When Mahoski had to develop a project to improve literacy while working on a professional development certificate, he went back to his childhood — and his comic books.

"When I was a kid, that's how I learned to read. And I still had my old boxes." He brought in 300 comics, and the response was lightning fast.

"I couldn't keep them on the shelf. It was out of control," said the Schenectady Federation of Teachers member.

Through his own funds and some donations, Mahoski built a library of 8,000 books at Van Corlaer Elementary School. The comics are arranged in his art room according to superhero and age appropriateness. The 210 members of the Comic Book Club check out the books themselves.

"The whole idea is to make them want to read. There's no greater skill to hand on to somebody than wanting to read," he said. He averages 150 students per week; 1,783 had been through the library by April.

He shares his own artistic talents by writing and illustrating The Raccoon of Schenectady, a comic book about a mischievous critter.

A new Ms. Marvel comic about an Islamic teenage superhero shows how the comic book industry has recognized the diversity among young readers.

"It's been a huge hit. We have a lot of Islamic kids here," he said.

"I had one dad who came to me in tears. His daughter had taken a liking to the Avengers. She ran through the whole box — 150. He was able to share his childhood hobby with his daughter. There's a lot of sharing."

Like Mahoski, educators are using every trick in the book to change their students' mindset from approaching reading as a chore to an adventure.

To hook students who are at a lower reading level than their grade suggests, reading teacher Michele Zavadil of the Gloversville Teachers Association realized if she uses books at the appropriate level, then "the topics don't match what they really know. They're so much smarter than that."

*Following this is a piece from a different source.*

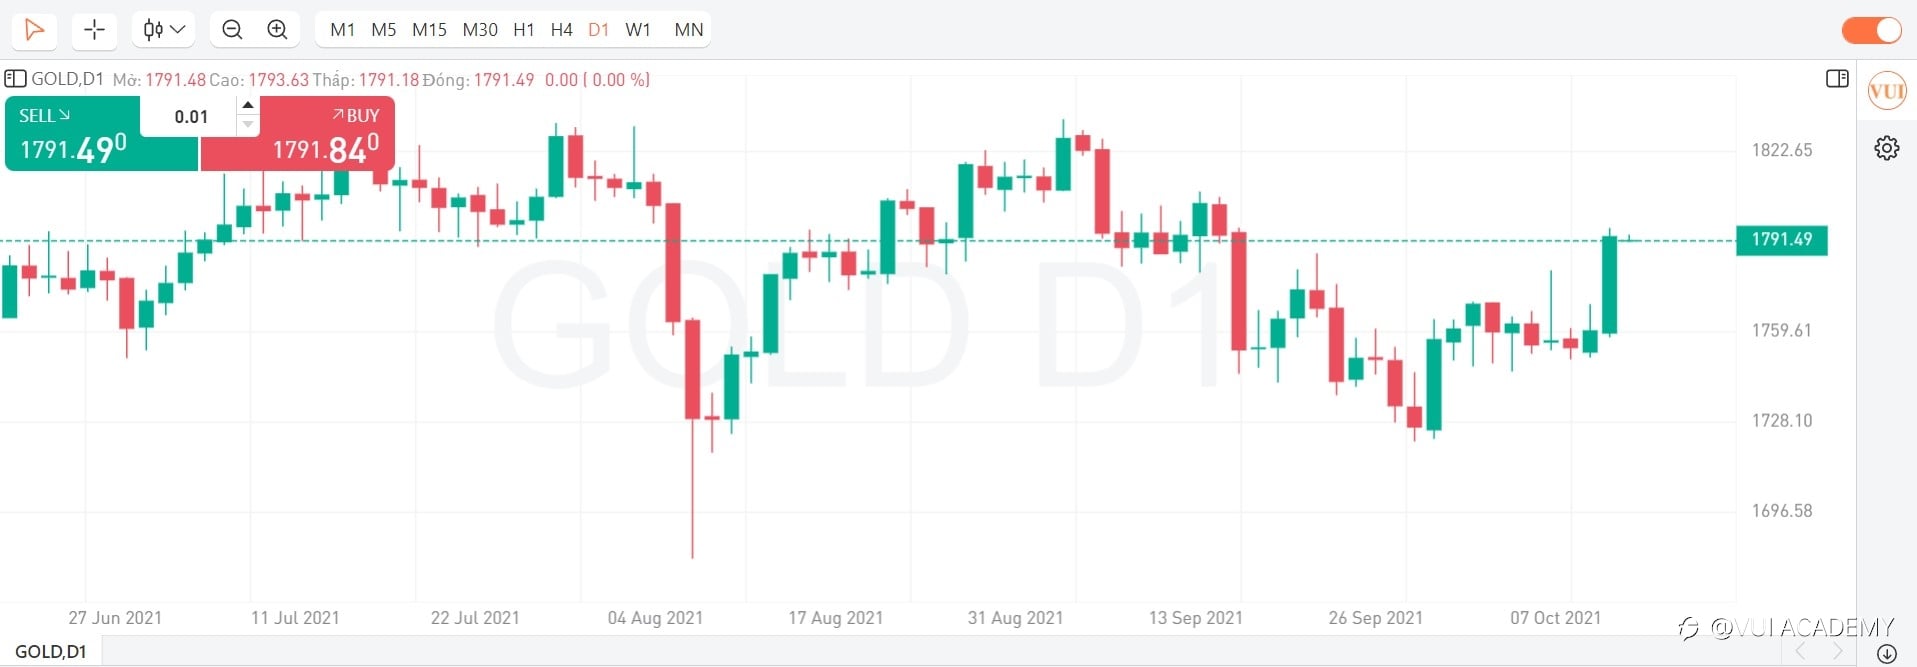Click the download arrow icon

tap(1886, 654)
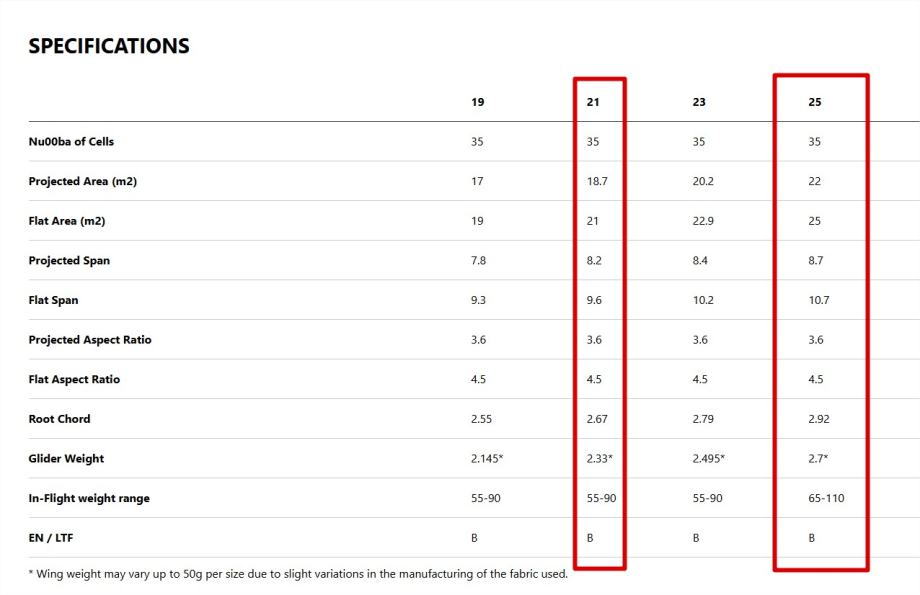Click the size 21 column header
920x595 pixels.
click(x=593, y=102)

So she reads to them from books with characters who are more their age, and face similar situations.

"They hit these topics and they get most excited," she said. "Some of the reading may be a struggle, but we do a lot more with conversation. Struggling is good because it's about thinking and using strategies. We add in videos and facts from online to expand on the book." Then, they are all about the book.

Gloversville students also compete in teams against students from five other districts in their region's annual Battle of the Books. Competitors have to read 20 books from September to March, and then are quizzed as a team on a quote or statement from the books, requiring them to reply with the book title and author.

In Binghamton, elementary school librarian and literary specialist Amy Merrill focuses on sharing the importance of reading with families. She invites families in for a meal and a story. In the library, she reads out loud to students in every grade.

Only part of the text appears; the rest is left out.